What you need to do:
Give back each record precisely, pictures excluded.

Stored data:
◆ ◆ ◆ ◆ ◆

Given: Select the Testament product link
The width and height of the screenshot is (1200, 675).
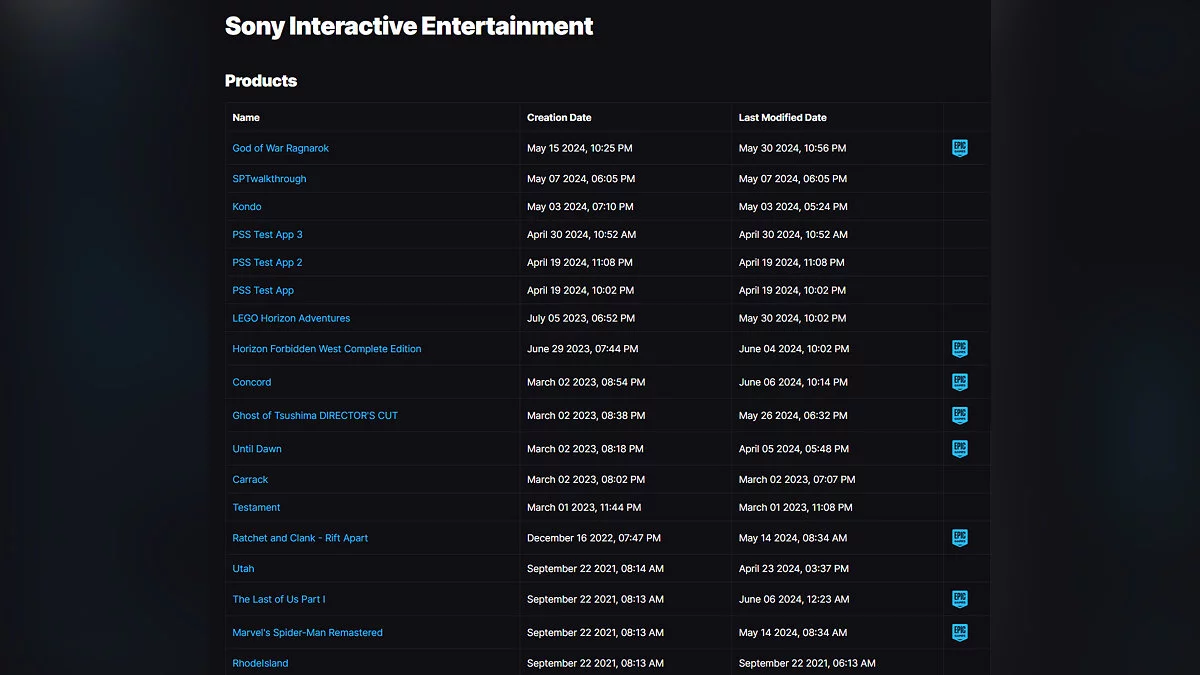Looking at the screenshot, I should pyautogui.click(x=256, y=507).
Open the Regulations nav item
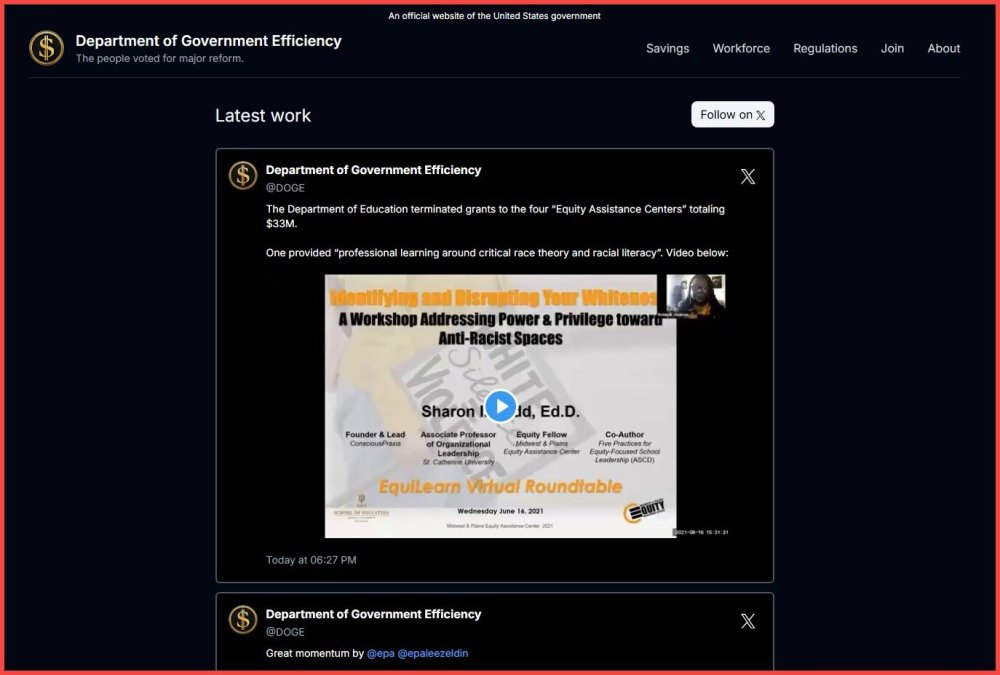 pos(825,48)
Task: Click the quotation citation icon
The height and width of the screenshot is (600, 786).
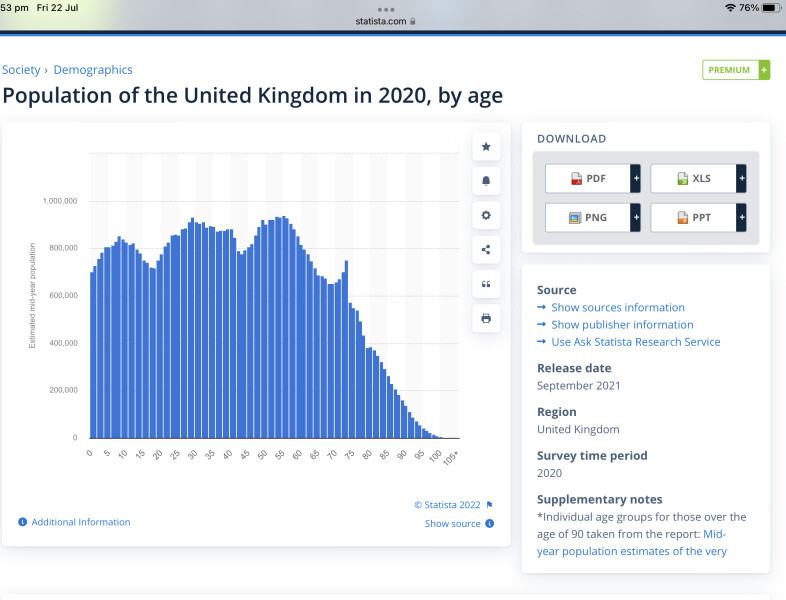Action: click(486, 284)
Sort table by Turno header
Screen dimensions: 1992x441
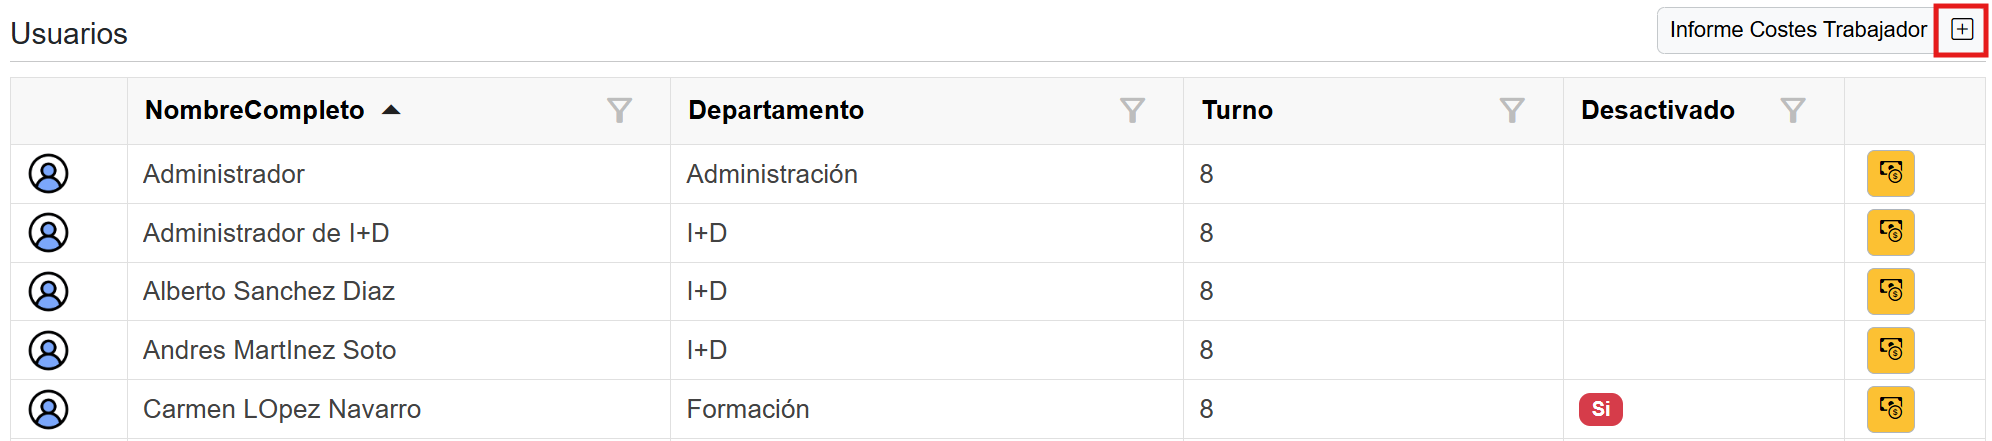point(1237,110)
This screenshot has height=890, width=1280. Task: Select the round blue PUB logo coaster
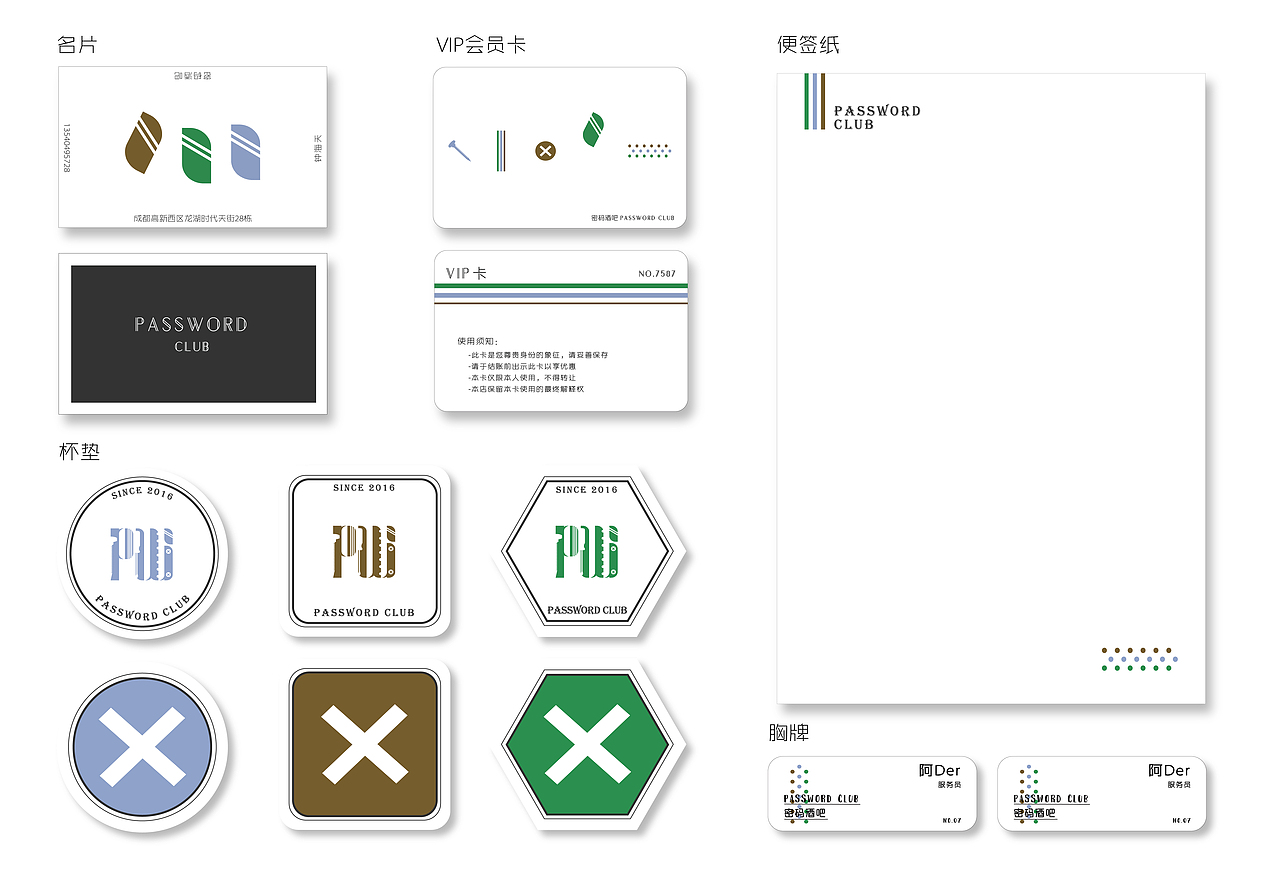pyautogui.click(x=143, y=553)
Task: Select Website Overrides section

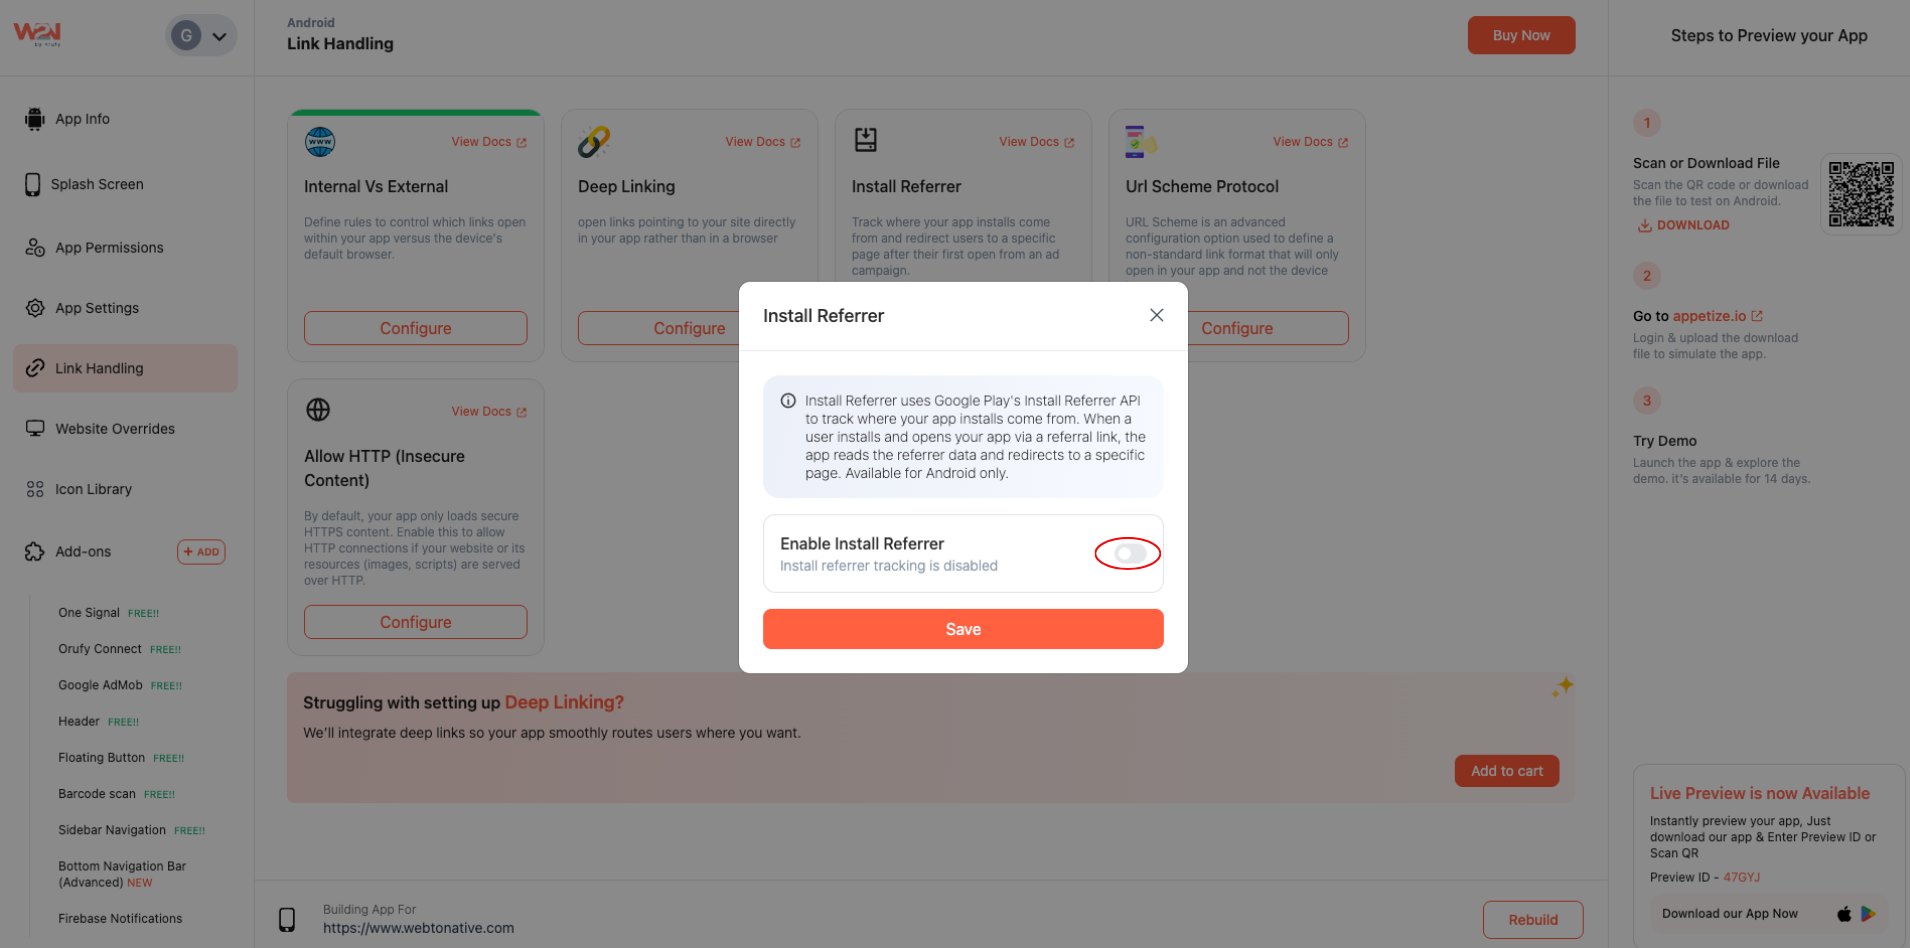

◆ ◆ ◆ ◆ ◆

Output for this exercise:
Given: Select the Testament product link
The width and height of the screenshot is (1200, 675).
Looking at the screenshot, I should pyautogui.click(x=256, y=507).
Open the Regulations nav item
 pos(825,48)
Task: Click the quotation citation icon
The height and width of the screenshot is (600, 786).
Action: click(486, 284)
Sort table by Turno header
Screen dimensions: 1992x441
point(1237,110)
This screenshot has height=890, width=1280. Task: Select the round blue PUB logo coaster
pyautogui.click(x=143, y=553)
Task: Select Website Overrides section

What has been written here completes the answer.